I meant to post this on Doomsdave thread about kitchen essentials 
but can’t find the thread. 

I use a little bit of bacon on many things, soups, omelets, salads, lettuce
and tomato sandwiches to name just a few...

I always, always have bacon in the freezer. The freezer
is actually the safe zone. :biggrin2:

I just saw off what I need (with a bread knife ) then
return the rest to the freezer.


----------



## ktownskier (Aug 22, 2018)

Hey Joann, that was MY thread!! I started it!! It was me!! All on my own. Nanner Nanner Boo Boo. 

Bacon is one of life's essential necessities. After all, it even comes before the egg. Have you ever heard anyone say Eggs and Bacon?

As much as I hate to say this, there is bad bacon. You can take over cook it, burn it to a wretched mass that even a dog would turn up it's nose at. 

Or you can buy some cheap, scrawny over salted, cheaply cured barely able to be called bacon. And no matter HOW you cook it, the only person who would eat it would be my idiot brother. (He is not a true idiot, he just acts that way.) 

Then there is the sublime, true bacon. A nice meaty, hand cured, nicely smoked, extra thick cut cooked in the oven until it is done just right BACON!. Something that works great with eggs, pancakes, BLT's and club sandwiches. Not to mention a Cobb, Wedge or even Spinach Salad.


----------



## Two Knots (Nov 12, 2011)

Well, I guess I’m lucky I never had crummy bacon. 

Have you ever tried Panetta? It’s Italian bacon not (smoked)
I think regular bacon is more tasty than pancetta. 

Bacon is good with everything.


----------



## Windows on Wash (Aug 30, 2011)

I was looking for the tip to read something like: "Eat lots!!"


----------



## Windows on Wash (Aug 30, 2011)

For the record...love the uncured stuff and I bake it on a cookie sheet and on a rack. Great that way.


----------



## Mystriss (Dec 26, 2018)

We only buy bacon from the local butcher. You can't go back to pre-packaged after that spoilage... We once got bacon from Costco and we were so unhappy with how thin and ugly it was, plus no pepper... It's not the same if we try to pepper it ourselves. 

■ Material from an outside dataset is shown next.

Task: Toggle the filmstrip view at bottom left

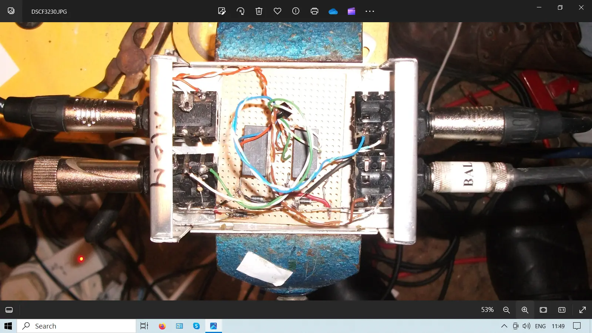Action: (9, 310)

Anyway, we do about 3 pounds of bacon a week. Occasionally we'll pan fry it with a cast iron bacon press, which is really tasty, but we're kinda lazy. Oven at 400*F for 20ish minutes is good enough


----------



## ktownskier (Aug 22, 2018)

The only pre-packed bacon I purchase is Nueske's. It us from Wisconsin and it is wonderful.









It is hard to find out here. But, there is a Whole Foods nearby and there bacon is pretty damn good. Plus they do a nice assortment of flavored bacon's. Peppered, Bourbon Brown Sugar, Double Smoked, Applewood Smoked, etc..

I buy a bunch of a flavor or two, cook it up in the oven. And then freeze what I don't eat. I use parchment paper to separate them into a group of 3. When I want them, I nuke em for about 30 seconds. Until they are hot enough.


----------



## Mystriss (Dec 26, 2018)

My husband just loves when I randomly send a baggy of cooked bacon in his lunch. He eats it cold, but has to beat his boss off with a stick because she steals it if he doesn't keep an eye on her :vs_laugh:


----------



## DoomsDave (Dec 6, 2018)

Bacon makes me glad I'm not Jewish . . . . :vs_cool:So good on so many things, or all by itself.

Great Great Grandma likes it too!


----------



## Windows on Wash (Aug 30, 2011)

Bacon is universal. 



My Dad's cat (inherited after Grandmother passed) would harass my Dad for his egg yolk remnants on his plate and bacon. My Dad's (and mine) favorite meal is breakfast so you know that he loved that cat as his last connection to his Mother.


----------



## BayouRunner (Feb 5, 2016)

My bride cuts up the bacon with scissors when she needs small pieces for a recipe. She really is a good cook. I had never seen anyone use scissors before. While I’m at it I’ll post one of her recipes. This is very simple and has an amazing flavor. She does not add the cranberries or sunflower seeds so I can’t vouch for that. I can tell you when we have company there is never any left over and the guests always compliment it. I suggest you use Hellman’s mayonnaise and the Wrights Applewood bacon for the first trial. Other people have made it and mentioned that when they changed the ingredients it was not as good.


----------



## Two Knots (Nov 12, 2011)

Nobody doesn’t like a Bacon! :biggrin2:

Try this if you like peanut butter...
Hot Crispy Bacon on white bread generously smeared 
with Peanut Butter.


----------